--- Begin Excerpted passage ---

However, Ireland’s GDP is boosted by exports from multinationals based in the country and is volatile due to investment spending by multinational firms (OECD, 2022[6]). GDP has been regarded as a less useful measure of economic activity given the globalised nature of the economy and the significant share of the economy that is made up of profits generated by multi-national corporations (Department of Education, n.d.[12]). Other indicators of education spending might, therefore, be more appropriate. To address some of the limitations of GDP, an alternative way of measuring the performance and growth of the Irish economy has been developed by the Irish Central Statistics Office. The Modified Gross National Income (GNI*) provides a measure of the size of the Irish economy specifically adjusted to lessen the impact of globalisation activities that disproportionately affect Irish economic aggregates. GNI* is defined as GNI less factor income of redomiciled companies, less depreciation on research and development service imports and trade in intellectual property, and less depreciation on aircraft leasing. Education expenditure as a percentage of GNI* stood at 5.3% in 2019 and 5.8% in 2015 (ibid.).
Other measures can focus on the share of expenditure on education as a share of government expenditure rather than national output. In 2020, as a percentage of total government expenditure, Ireland spent 8.1% on primary to secondary education, compared to 7.5% on average across OECD countries (in 2015, 8.1% and 7.7% in Ireland and on average across OECD countries, respectively) (OECD, 2024[13]).
Related to the demographics are migration trends. The migration landscape has undergone significant transformations, particularly in the first decade of the 21st century, marked by a notable surge in immigration until 2007 (Figure 1.4). Since then, net migration has been decreasing until 2011. After, net migration increased, with the number of people coming into the country again overtaking the number of people leaving in 2015. In 2023, the number of immigrants, standing at 141.6 thousand in April, has been the highest since 2007. More than half (53%) were aged between 25 and 44 years (CSO, 2023[14]). Children aged 0 to 14 constituted 15% of the immigrants in 2023 (ibid.). To a great extent, this latest increase is a result of Russia's war of aggression against Ukraine. Indeed, 18 266 Ukrainian students had been enrolled in schools across Ireland at the end of April 2024 (Department of Education, 2024[15]). Out of that figure, 11 349 had been accommodated in primary schools and 6 917 in post-primary schools (ibid.).
The demographic fabric of Ireland has evolved into a more heterogeneous composition, encompassing diverse nationalities, languages, ethnicities and religious affiliations. The inflow includes returning Irish nationals, UK nationals, other EU nationals and individuals from various other countries, including Ukrainians. Indeed, the number of immigrants from non-UK non-EU countries rose from 16.1 thousand in 2021 to 81.1 thousand in 2023 (CSO, 2023[14]). The inflow of Ukrainian citizens contributed to this significantly (ibid.). This influx also adds to the population growth described above, and the migration trends carry implications for education policies and practices in Ireland.

--- End Excerpted passage ---

### Jobs
**1)** In the passage on Ireland's education spending and migration, what percentage of the immigrants in 2023 were children aged 0 to 14?
**2)** Translate this sentence from the passage on Ireland's education spending and migration into Spanish: "Other indicators of education spending might, therefore, be more appropriate."
**3)** Write the next part of the passage on Ireland's education spending and migration, picking up after its final sentence.

--- Begin Extracted material ---

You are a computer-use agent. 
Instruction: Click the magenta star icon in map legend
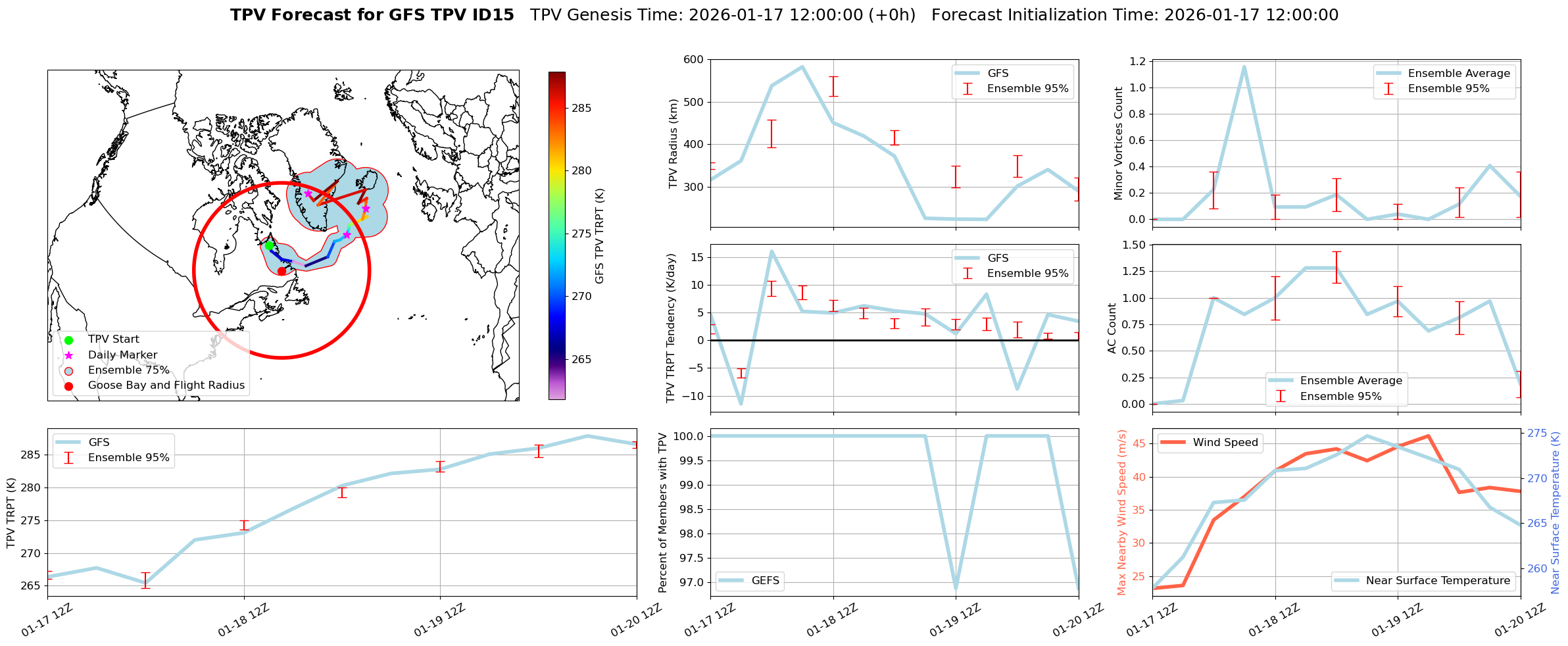pos(69,355)
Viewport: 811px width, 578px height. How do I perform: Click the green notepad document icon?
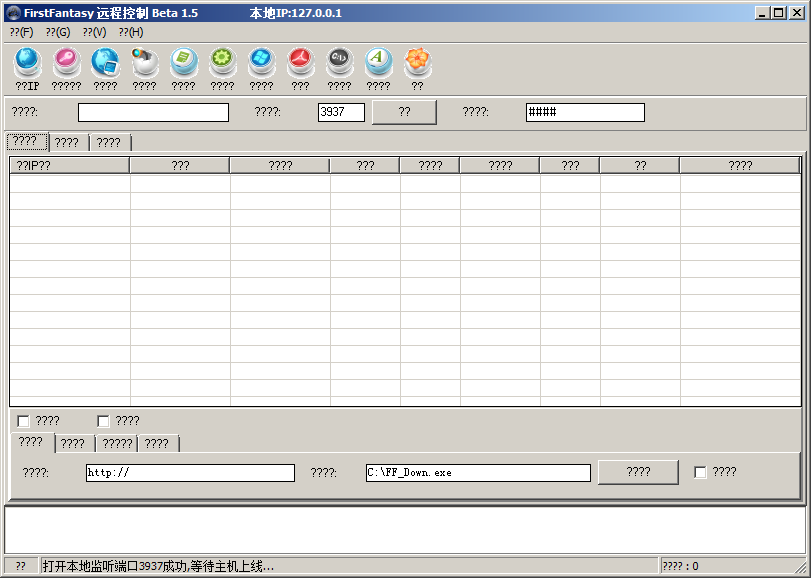[x=183, y=62]
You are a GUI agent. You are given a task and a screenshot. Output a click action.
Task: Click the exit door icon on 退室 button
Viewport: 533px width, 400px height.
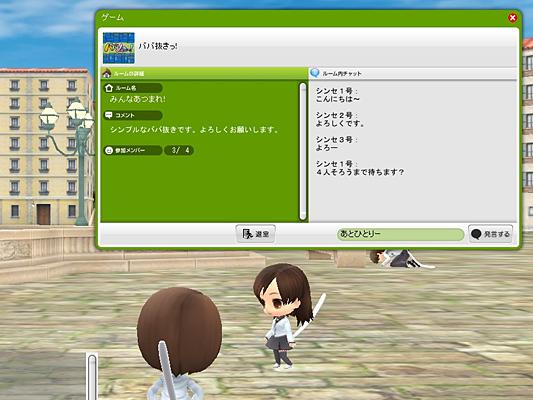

--- End Extracted material ---

### Replies
**1)** 15%

**2)** Por lo tanto, otros indicadores del gasto en educación podrían ser más apropiados.

**3)**
Inaccessible housing presents complex challenges
Housing and homelessness pose complex challenges in Ireland. The increase in housing prices in recent years has escalated affordability concerns, exacerbated by a housing stock that has struggled to keep pace with the rising number of households, particularly for lower-income families (OECD, 2022[6]). Housing for All, the current national housing policy, marks a step change in the levels of investment in public housing. It puts a significant emphasis on increasing homeownership, marking a departure from earlier policies. However, the endeavour to enhance residential accommodation faces obstacles, including a cumbersome regulatory and planning system, judicial reviews impeding housing development, elevated construction costs, and a demand for workers in the construction sector surpassing supply (ibid.). Some of these issues are being addressed by the Planning and Development Bill 2023 (Houses of the Oireachtais, 2024[17]). It aims to bring greater clarity, consistency and certainty to how planning decisions are made (ibid.). It puts plan making at the centre and aims to improve the functioning of the planning system whilst protecting public participation (ibid.).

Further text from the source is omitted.